1. Lakehouse vs Warehouse for your Gold layer
This is the first fork in the road and the hardest to change later. Both a Lakehouse and a Warehouse store data as Delta tables in OneLake, and both expose a T-SQL endpoint — so on the surface they look interchangeable. They are not. They target different engines, users and write patterns.

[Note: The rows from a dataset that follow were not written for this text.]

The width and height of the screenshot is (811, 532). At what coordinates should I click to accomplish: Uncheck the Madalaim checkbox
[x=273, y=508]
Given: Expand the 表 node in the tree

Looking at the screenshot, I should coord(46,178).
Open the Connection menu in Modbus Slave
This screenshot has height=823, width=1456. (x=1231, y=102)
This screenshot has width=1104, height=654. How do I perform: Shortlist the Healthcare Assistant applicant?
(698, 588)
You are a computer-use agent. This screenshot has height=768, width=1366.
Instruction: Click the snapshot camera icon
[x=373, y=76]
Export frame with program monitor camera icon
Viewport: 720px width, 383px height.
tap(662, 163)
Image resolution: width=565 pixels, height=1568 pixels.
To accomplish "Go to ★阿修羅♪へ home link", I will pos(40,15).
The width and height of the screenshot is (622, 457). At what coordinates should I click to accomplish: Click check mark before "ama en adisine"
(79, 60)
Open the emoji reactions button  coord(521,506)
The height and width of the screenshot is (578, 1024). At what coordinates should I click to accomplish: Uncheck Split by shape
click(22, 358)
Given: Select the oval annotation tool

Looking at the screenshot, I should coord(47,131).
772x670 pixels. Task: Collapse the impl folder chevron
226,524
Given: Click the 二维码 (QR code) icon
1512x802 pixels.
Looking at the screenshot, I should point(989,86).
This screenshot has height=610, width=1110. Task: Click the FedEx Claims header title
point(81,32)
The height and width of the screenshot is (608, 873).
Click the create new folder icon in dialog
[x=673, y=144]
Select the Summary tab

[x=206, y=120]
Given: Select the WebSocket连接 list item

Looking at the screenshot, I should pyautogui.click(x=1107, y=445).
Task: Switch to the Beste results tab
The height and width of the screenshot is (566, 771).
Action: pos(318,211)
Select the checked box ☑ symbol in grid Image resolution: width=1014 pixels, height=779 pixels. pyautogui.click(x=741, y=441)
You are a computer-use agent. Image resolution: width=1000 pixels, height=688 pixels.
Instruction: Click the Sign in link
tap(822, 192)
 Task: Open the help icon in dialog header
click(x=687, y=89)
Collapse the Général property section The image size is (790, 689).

| Dimension | Lakehouse | Warehouse |
|---|---|---|
| Primary engine | Spark (PySpark, Scala, SQL) + read-only SQL endpoint | T-SQL (MPP engine), full read/write |
| Best for | Data engineering, ETL/ELT, ML, streaming, unstructured data | BI, governed star schemas, T-SQL teams |
| Writes via SQL | SQL endpoint is read-only | Full INSERT / UPDATE / DELETE / MERGE |
| Transactions | Delta ACID, per table | Multi-statement, multi-table T-SQL |
| Data types | Structured + semi/unstructured | Structured, relational |
The trap is treating this as one decision for the whole estate. It isn't — it's a decision per workload. Because everything lives in the same OneLake, the overwhelmingly common pattern is:
- Lakehouse for raw-to-refined engineering — your bronze and silver layers, where Spark does the heavy lifting.
- Lakehouse or Warehouse for the curated gold layer, decided by whether the consuming team is SQL-native and needs full DML and multi-table transactions.
Lean Warehouse when your team is T-SQL-first, you serve governed star schemas, and you need strict schema, relational constraints and high-concurrency reporting — finance, HR and sales models are the classic fit. Lean Lakehouse when you ingest semi-structured or unstructured data, your team is Python/Spark-oriented, or you're doing data science. If any source is streaming or time-series, a third option enters: the Eventhouse (KQL), which is the right tool for true real-time and the wrong tool for governed BI.
2. Medallion layer separation
The medallion pattern — bronze (raw, as-ingested), silver (cleaned, conformed, typed), gold (business-ready entities) — is well understood. The decision that gets skipped is ownership: does each layer get its own Lakehouse, or do you separate layers with folders inside one Lakehouse?
Separate Lakehouses per layer buy you three things that are expensive to retrofit:
- Independent access control — engineers can own bronze/silver without exposing it to report consumers.
- Cleaner lineage — it's obvious which tables are raw and which are certified.
- The ability to reprocess silver without touching gold's consumers.
A single Lakehouse with folder separation is simpler and perfectly fine for a small team. It couples everything together, though, and that coupling hurts at scale. This is decision number two on the list precisely because it shapes team autonomy and access control — and untangling a single shared Lakehouse after a year of growth is a genuine project, not a refactor.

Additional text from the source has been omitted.